In my career one of the most formative books I read was by Peter Berger and Thomas Luckmann, The Social Construction of Reality. It was stunning in both is freshness (to me; I read it about 25 years after publication) and its impact. Ever since I have been attuned, not an expert though, to sociology and social scientific studies. Reading on these themes are a hobby.
Which is why Samuel Perry’s newest book, Religion for Realists, grabbed my attention when I saw it advertised. It’s subtitle tosses some shade in two directions: Why We All Need [he means both religion folks and professional sociologists, academies] the Scientific Study of Religion, which of course means we need to look at the evidence.

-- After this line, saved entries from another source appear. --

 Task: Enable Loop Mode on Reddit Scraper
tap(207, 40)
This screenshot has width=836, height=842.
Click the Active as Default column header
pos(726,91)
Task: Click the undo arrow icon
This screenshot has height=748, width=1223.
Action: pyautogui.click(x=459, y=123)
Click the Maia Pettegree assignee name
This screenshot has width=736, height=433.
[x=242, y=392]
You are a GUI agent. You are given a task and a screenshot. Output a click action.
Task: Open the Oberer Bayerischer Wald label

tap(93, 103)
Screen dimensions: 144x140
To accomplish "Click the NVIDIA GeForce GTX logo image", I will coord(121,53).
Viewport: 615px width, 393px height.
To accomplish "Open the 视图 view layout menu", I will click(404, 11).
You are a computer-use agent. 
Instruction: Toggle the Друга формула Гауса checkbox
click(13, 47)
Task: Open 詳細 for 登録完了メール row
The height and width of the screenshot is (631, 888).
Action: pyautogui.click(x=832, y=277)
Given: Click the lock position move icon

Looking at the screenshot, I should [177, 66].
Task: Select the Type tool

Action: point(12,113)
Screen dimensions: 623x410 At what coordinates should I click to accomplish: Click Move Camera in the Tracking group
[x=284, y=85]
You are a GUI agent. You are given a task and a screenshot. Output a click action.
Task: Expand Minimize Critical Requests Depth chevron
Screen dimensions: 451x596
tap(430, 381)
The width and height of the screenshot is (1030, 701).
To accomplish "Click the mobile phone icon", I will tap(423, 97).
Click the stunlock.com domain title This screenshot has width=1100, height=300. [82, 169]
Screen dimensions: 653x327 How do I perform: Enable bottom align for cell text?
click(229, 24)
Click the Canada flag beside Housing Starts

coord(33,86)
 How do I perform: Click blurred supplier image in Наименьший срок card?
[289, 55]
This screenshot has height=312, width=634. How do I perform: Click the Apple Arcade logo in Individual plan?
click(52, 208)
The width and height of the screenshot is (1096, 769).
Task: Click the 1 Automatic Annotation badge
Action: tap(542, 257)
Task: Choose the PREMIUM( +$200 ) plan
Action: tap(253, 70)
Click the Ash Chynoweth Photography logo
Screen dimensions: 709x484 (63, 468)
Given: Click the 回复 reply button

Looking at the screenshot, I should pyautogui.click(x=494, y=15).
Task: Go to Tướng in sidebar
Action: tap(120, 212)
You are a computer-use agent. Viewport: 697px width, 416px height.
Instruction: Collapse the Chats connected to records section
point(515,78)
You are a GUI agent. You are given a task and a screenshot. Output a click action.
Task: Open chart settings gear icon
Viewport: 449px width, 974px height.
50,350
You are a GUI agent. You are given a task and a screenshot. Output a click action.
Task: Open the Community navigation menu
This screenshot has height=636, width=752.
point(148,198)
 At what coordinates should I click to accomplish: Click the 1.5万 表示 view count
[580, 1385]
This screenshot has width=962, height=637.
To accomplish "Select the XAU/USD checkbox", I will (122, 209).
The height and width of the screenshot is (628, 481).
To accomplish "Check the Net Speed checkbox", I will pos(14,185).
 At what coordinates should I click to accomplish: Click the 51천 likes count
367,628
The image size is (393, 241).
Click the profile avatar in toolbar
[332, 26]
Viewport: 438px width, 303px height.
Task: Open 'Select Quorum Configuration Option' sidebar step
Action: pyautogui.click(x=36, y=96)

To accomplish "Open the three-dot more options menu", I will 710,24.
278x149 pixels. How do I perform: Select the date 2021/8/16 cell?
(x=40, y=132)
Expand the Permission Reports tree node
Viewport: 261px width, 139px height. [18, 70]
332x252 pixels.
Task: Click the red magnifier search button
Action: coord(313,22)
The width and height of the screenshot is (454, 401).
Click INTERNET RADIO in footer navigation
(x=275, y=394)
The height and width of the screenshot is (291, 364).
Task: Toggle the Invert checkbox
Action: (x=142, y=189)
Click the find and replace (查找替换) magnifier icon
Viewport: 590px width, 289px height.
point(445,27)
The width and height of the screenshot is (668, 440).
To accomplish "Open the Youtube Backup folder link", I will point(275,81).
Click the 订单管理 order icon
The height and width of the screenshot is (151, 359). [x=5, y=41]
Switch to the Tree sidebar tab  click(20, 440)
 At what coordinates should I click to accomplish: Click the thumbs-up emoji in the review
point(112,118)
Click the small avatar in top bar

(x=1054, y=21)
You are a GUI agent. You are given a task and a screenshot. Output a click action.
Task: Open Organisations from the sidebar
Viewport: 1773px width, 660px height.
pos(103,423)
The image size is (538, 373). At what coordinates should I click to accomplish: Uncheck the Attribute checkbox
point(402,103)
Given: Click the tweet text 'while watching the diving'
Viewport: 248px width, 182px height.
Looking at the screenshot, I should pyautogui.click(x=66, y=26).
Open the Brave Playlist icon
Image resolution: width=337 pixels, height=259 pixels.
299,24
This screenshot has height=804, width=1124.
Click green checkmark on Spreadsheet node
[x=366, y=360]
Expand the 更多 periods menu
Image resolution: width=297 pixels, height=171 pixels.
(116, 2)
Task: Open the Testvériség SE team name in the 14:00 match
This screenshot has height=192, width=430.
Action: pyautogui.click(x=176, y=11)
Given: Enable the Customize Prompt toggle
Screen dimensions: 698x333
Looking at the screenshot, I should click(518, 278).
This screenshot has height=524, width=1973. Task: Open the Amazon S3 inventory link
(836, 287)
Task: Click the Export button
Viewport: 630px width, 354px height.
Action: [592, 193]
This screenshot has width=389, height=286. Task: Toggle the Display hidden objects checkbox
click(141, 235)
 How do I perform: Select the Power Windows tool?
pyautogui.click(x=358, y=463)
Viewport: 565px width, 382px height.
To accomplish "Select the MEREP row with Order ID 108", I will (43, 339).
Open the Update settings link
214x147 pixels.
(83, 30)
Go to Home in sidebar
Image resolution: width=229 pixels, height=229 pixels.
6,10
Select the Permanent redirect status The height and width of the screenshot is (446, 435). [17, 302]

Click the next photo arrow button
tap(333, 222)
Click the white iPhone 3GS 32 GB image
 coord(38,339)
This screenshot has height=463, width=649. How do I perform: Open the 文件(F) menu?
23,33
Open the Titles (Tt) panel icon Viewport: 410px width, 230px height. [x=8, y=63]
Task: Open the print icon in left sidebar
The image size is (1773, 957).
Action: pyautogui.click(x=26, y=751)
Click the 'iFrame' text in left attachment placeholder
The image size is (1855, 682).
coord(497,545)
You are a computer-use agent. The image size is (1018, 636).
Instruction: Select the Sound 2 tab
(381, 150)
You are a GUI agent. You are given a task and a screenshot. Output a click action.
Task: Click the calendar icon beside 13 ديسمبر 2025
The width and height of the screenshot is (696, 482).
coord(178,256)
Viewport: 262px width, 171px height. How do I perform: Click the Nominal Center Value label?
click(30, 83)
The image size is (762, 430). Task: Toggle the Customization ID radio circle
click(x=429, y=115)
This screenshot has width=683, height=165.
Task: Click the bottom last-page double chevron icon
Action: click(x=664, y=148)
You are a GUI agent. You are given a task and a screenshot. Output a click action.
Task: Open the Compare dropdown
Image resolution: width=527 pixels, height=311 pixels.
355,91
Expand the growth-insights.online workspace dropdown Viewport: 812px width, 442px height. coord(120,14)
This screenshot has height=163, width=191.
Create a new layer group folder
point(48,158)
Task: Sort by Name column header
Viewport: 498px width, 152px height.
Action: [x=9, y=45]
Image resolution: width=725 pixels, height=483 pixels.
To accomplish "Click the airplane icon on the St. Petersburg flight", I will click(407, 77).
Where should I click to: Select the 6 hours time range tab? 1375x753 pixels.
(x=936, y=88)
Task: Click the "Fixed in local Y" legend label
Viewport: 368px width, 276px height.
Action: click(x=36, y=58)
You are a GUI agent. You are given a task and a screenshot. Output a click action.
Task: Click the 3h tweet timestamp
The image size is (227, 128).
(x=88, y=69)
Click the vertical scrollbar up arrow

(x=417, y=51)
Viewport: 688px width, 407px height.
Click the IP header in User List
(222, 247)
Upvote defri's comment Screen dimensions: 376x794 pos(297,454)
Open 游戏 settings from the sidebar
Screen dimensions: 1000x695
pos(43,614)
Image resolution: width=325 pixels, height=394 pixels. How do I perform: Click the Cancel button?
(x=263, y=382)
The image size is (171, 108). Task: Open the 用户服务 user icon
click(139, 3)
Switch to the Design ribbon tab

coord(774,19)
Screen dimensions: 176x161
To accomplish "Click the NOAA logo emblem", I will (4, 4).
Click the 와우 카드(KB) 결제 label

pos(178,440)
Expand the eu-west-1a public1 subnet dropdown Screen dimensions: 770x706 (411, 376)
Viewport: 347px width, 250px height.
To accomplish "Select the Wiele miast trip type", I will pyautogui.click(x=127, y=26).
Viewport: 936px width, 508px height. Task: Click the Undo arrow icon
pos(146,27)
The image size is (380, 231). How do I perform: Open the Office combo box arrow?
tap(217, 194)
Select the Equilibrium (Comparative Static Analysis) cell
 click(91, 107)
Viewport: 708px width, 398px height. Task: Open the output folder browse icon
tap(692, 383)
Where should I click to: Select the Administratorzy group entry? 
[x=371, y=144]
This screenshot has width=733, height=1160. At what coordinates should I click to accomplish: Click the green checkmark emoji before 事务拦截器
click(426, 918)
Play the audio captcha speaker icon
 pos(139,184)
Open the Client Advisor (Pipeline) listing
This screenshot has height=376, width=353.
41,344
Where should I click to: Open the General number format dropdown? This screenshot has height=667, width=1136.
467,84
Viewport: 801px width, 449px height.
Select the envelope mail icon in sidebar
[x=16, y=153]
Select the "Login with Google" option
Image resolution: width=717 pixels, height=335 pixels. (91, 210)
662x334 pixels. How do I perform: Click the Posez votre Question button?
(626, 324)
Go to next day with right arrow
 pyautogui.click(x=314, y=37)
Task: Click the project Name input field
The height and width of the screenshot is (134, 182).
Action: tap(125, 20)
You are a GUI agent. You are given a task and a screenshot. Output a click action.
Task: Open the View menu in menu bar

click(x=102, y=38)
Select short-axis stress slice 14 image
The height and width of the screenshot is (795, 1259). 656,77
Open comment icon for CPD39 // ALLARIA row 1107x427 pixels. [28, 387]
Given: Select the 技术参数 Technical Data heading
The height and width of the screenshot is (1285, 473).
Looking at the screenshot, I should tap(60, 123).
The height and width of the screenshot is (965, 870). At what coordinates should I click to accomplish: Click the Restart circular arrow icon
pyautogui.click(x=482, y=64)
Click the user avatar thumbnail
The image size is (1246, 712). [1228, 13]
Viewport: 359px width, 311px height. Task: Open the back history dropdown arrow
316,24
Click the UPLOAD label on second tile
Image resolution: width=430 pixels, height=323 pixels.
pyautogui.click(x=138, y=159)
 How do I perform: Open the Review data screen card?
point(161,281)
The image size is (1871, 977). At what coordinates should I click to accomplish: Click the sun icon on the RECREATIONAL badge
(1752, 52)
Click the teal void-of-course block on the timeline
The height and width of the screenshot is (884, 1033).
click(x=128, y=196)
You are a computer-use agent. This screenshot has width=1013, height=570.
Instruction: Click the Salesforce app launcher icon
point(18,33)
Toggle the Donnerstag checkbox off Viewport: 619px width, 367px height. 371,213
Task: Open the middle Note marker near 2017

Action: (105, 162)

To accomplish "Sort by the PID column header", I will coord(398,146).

This book argues that we -- by which mean mainly Anglophone Westerners -- often misunderstand much about how religion functions. We are steeped in the ambient folk theology of our dominant Anglo-Protestant culture, which is itself sustained by tradition, pastors, pollsters, pop culture, and yes, even we academics at times. Consequently, when we think about ‘religion’ we tend to think about individual belief, doctrines, and the transformative power of individual religious people. On the contrary, religion’s importance and power lie more in the deep culture of social norms and identity, the imperatives of population, and the ‘rules and resources’ of social structure.
Instead of thinking of doctrines (and theology), worldviews, individualistic senses of agency, etc., he says, “I also want you to start thinking more in terms of unconscious bias and group loyalties than self-conscious beliefs; more about fertility rates, cohorts, and immigration than doctrines; and at least as much about social structures as about human agency.”
These are Perry’s big ideas.
What happens when we begin to think about religion with these deeper or larger or wider patterns of thinking? I remember studying conversion theory some two decades ago when I learned that conversion is what a group says it is. I thought, Hmmmm, that’s interesting. Well, it’s more than interesting. It is reality. Christian nationalism, which is everywhere in the news that I read these days, cannot be reduced to a set of beliefs. It is Groupthink and the ideas legitimate the group. Countering its ideas does not impact the group. It might impact isolated, persuadable individuals.
Perry thinks of American religion as Anglo-Protestant, and that what most mean by religion today is actually something analogous to Anglo-Protestantism. The two essentials are (1) that personal faith drives religious behavior and (2) that individual actors master the direction of life. “Yet dominant Anglo-Protestant assumptions about what motivates human beings (faith), what directs the futures of religious communities and broader societies (ideas or doctrines, often found in sacred texts), and the emphasis they place on individual agency are largely wrong. Not biblically or morally wrong…. But they are empirically wrong.” Again, he comes to the driving ideas of this book:
Instead, I'll argue the scientific study of religion helps us understand that humans are in greater part driven by the more fundamentally cognitive ‘deep culture’ of social norms, identities, and loyalties; societies are transformed less by moral ideas or doctrines than by discernible transitions in human populations; and our agency, to an extent that we may resent recognizing, is powerfully shaped by social structure -- the layers of laws, policies, formal roles, material resources, and institutions in which we live our lives.
Hence, “We need a religion for realists.” Not by creating a new secular religion, but by comprehending the complexity of the Anglo-Protestant American sense of religion/s.
What is religion? “The scientific study of religion is the systematic, evidence- based approach to understanding these subjective and objective realities of religion with an eye toward expanding practical knowledge for humankind.”
He sketches three deep themes to his approach:
The domain of cognitive force according to the Anglo-Protestant tradition is about beliefs and personal faith, but the reality is about social identity and norms. The domain of the growth factor in the Anglo-Protestant tradition is about ideas and doctrines but the reality is about population dynamics. And the change agent according to the Anglo-Protestant tradition is individuals and obedience but the reality is a deep influence by social structures.
Here we go:
What really orients our lives and activities, and something I'll argue is more to the core of religion itself, is our subjective identification with and loyalty to social groups. Social identities, representing something far more cognitive and primal than our theological beliefs, are more often what drive the ship. Formal theological beliefs, by contrast, are more often the claims we make to signal our social identities, the stories we use to make sense of our circumstances, and the justifications we cite to explain our behavior to others.” So we can say that if we claim our identity in a group, we can also know what ideas will be used to legitimate that group. Furthermore, “Religious growth and decline have always been more about the causes and consequences of population change than whatever theological ideas are being propagated.
Join me in reading this important new book.
Thank you Scott
Oh my goodness. This sounds fascinating… I loved sociology in college, and have a degree in library science which is fundamentally a social science. I’m looking forward to reading this.